That fell apart when Lyons began to use methamphetamine. At the height of her addiction, she says, it cost her $6,000 a month. Children's Services took her son.

“At one point in time, I had no job, no car, and no place to live,” she said. 

These problems go back to the first time she used meth. The high grabbed her, and eventually hooked her.

It’s why law enforcement worries about a new form of the drug that’s easier to use -- and could be mistaken for other drugs.

These meth tablets were pressed into the shape of an over-the-counter pain reliever.

In the past few months, Ohio troopers seized two shipments of pills they believed to be ecstacy. Those turned out to be meth. For Lt. Mark Gooding, it was the first time he’d seen tests show tablets with pure methamphetamine -- not an amphetamine or heroin derivative with meth mixed in.

One batch looked like Tylenol. The other batch had tablets shaped like Darth Vader’s helmet. They could have passed for children’s vitamins or ecstasy tablets.

He worries people won’t know what they’re buying.

“If they take it thinking it’s ecstasy, and it’s meth, it could elevate their heart rate and body temperature and they could have other complications,” Gooding said.

Those complications could lead to death.

Why pill form? It all comes down to money. Drugs cartels have lost customers who’d been using heroin because they’ve overdosed, Lt. Robert Sellers said. 

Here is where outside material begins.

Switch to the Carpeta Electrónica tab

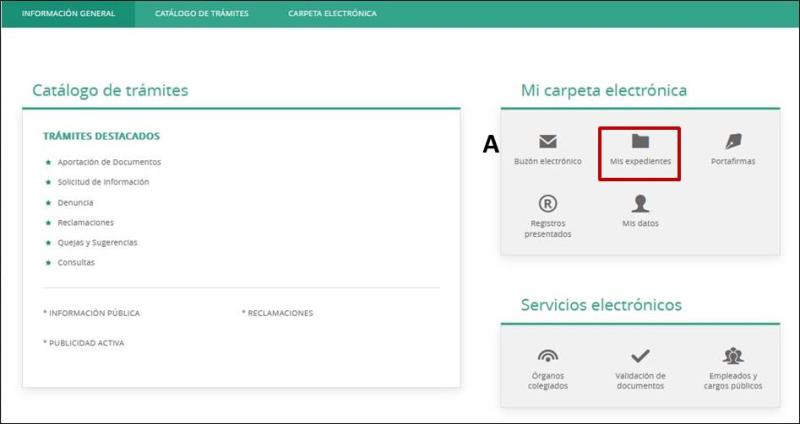[x=332, y=14]
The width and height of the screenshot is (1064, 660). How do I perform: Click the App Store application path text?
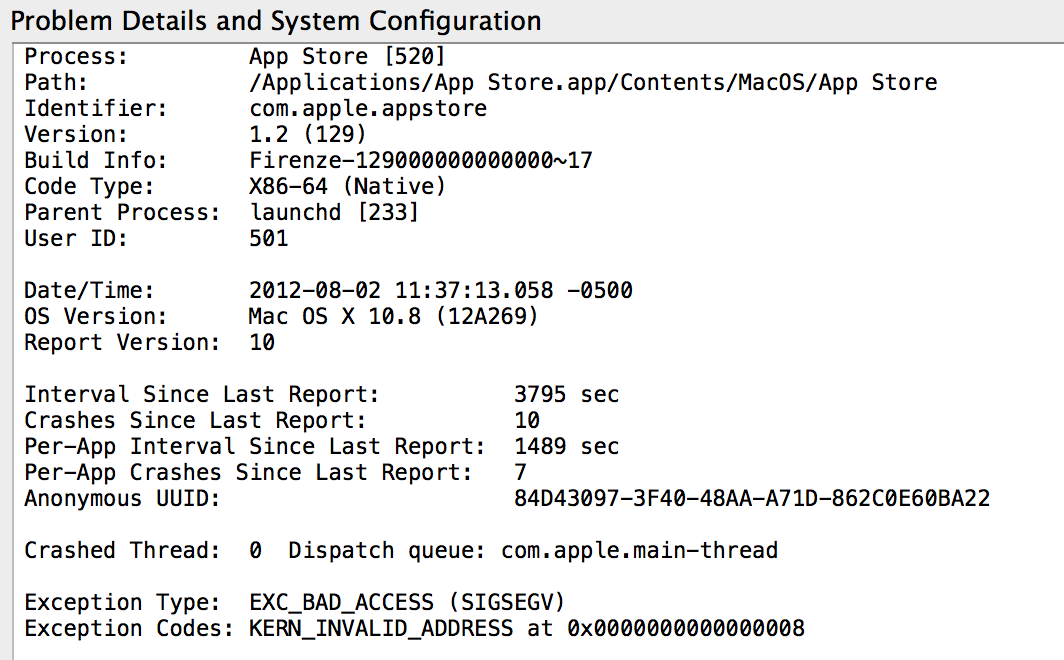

So the cartels are looking for a new market: People who might not want to shoot it up, snort it or smoke it may be more open to using meth if they can just pop a pill.

“It reduces the fear in people of doing a hard drug, because now, it’s just a tablet,” Sellers said.

Butler County Prosecutor Mike Gmoser also said users are recognizing the higher risk of death from fentanyl-laced heroin and turning to meth as an alternative.

 "An awareness grew in the drug culture,” Gmoser said. “The user community started to realize that their chance of dying from fentanyl-laced heroin was increasing exponentially."

Sellers also worries about the rising prevalence of meth. Cartels wouldn’t just make a few hundred tablets, he said: They’d make hundreds of thousands, and law enforcement has intercepted just a small fraction of that.

“They’re a business,” he said. “They’re in a business to make money, and they don’t care what it does to your family.”